Sets

This lesson introduces a new data type: sets. Python sets are very similar to those used in mathematics, which makes their use very simple and intuitive. Thanks to the use of sets, programs can be more expressive and efficient than their list-based alternatives.

This lesson also includes some examples of using sets. The first example consists of finding all the unique words in the input. Comparing the solution using sets with the one using lists shows the great gain in efficiency. The second example consists of finding the missing element in a list of elements with possible repetitions.

Introduction

A set is a data type that allows storing a collection of elements without repetitions with the following main operations:

insert an element,
remove an element,
determine whether an element is in the set or not.

Additionally, the elements of the set can be iterated over (with a for loop), and unions, intersections, and differences of sets can be calculated.

The idea of the set data type is similar to that of a mathematical set: it is a collection (finite in this case) of elements without repetitions. As in mathematics, the order of elements in Python sets is not relevant.

Usually, a set starts empty and throughout the program elements are inserted and removed. At the same time, and fundamentally, it is possible to check whether any value belongs to the set or not, without modifying the set. Also, through for loops, all elements of a set can be traversed. And unions, intersections, and differences of sets can also be performed.

Applications

The set is a very useful data structure in computer science: for example, a browser could have a set of potentially dangerous URLs and ask the user if they really want to enter when trying to access them. Also, a database can retrieve sets of elements and calculate their intersections, unions, differences... Often, solving a problem consists of finding a subset of elements of a set that have a certain property. Therefore, having a data structure that represents sets is always useful.

Literals

The simplest way to write sets in Python is by listing their elements between curly braces and separating them with commas. Here are some examples:

python

>>> vowels = {'a', 'e', 'i', 'o', 'u'}
>>> vowels
{'a', 'o', 'i', 'e', 'u'}
>>> numbers = {10, 20, 10, 30, 10, 20, 40, 50}
>>> numbers
{50, 20, 40, 10, 30}

Note that sets do not store repeated elements and that they are written in an arbitrary order.

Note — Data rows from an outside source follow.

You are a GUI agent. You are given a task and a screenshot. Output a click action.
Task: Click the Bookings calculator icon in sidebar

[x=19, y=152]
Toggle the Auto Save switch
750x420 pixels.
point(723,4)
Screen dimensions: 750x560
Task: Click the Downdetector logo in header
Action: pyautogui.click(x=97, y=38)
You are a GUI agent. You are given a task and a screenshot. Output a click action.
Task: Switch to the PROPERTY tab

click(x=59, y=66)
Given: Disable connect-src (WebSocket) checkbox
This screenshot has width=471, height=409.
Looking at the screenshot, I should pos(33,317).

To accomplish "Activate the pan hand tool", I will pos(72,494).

The empty set, exceptionally, is not written as {} but as set() (to avoid confusion with the empty dictionary).

Built-in functions

As with lists, Python offers some built-in functions for sets. For example, the len function, applied to a set, returns its number of elements (also called cardinality):

python

>>> len({8, 3, 4, 5, 1})
5
>>> len(set())      # set() is the empty set
0
>>> len({66, 66})   # {66, 66} is the same as {66}
1

The functions min, max, and sum applied to a set return its minimum, maximum, and sum respectively:

python

>>> min({8, 6, 3, 4, 6, 1})
1
>>> max({3.14, 2.78, 1.0})
3.14
>>> sum({3.14, 2.78, 1.0})
6.92

Operators

The union of two sets is calculated with the operator |, the intersection with the operator &, and the difference with the operator -:

python

>>> {1, 2, 3} | {2, 3, 4}
{1, 2, 3, 4}
>>> {1, 2, 3} & {2, 3, 4}
{2, 3}
>>> {1, 2, 3} - {2, 3, 4}
{1}

Relational operators with sets also work, where <= expresses ⊂:

python

>>> {1} == {1, 1}
True
>>> {1} <= {1, 2}
True
>>> {1} >= {1, 2}
False

Like lists, sets have an in operator that indicates whether an element is inside a set or not. The not in operator returns the opposite:

python

>>> "goose" in {"rabbit", "lamb", "goose", "duck"}
True
>>> "dog" not in {"rabbit", "lamb", "goose", "duck"}
True

All these operations on sets are designed to work efficiently, in particular, much faster than with lists.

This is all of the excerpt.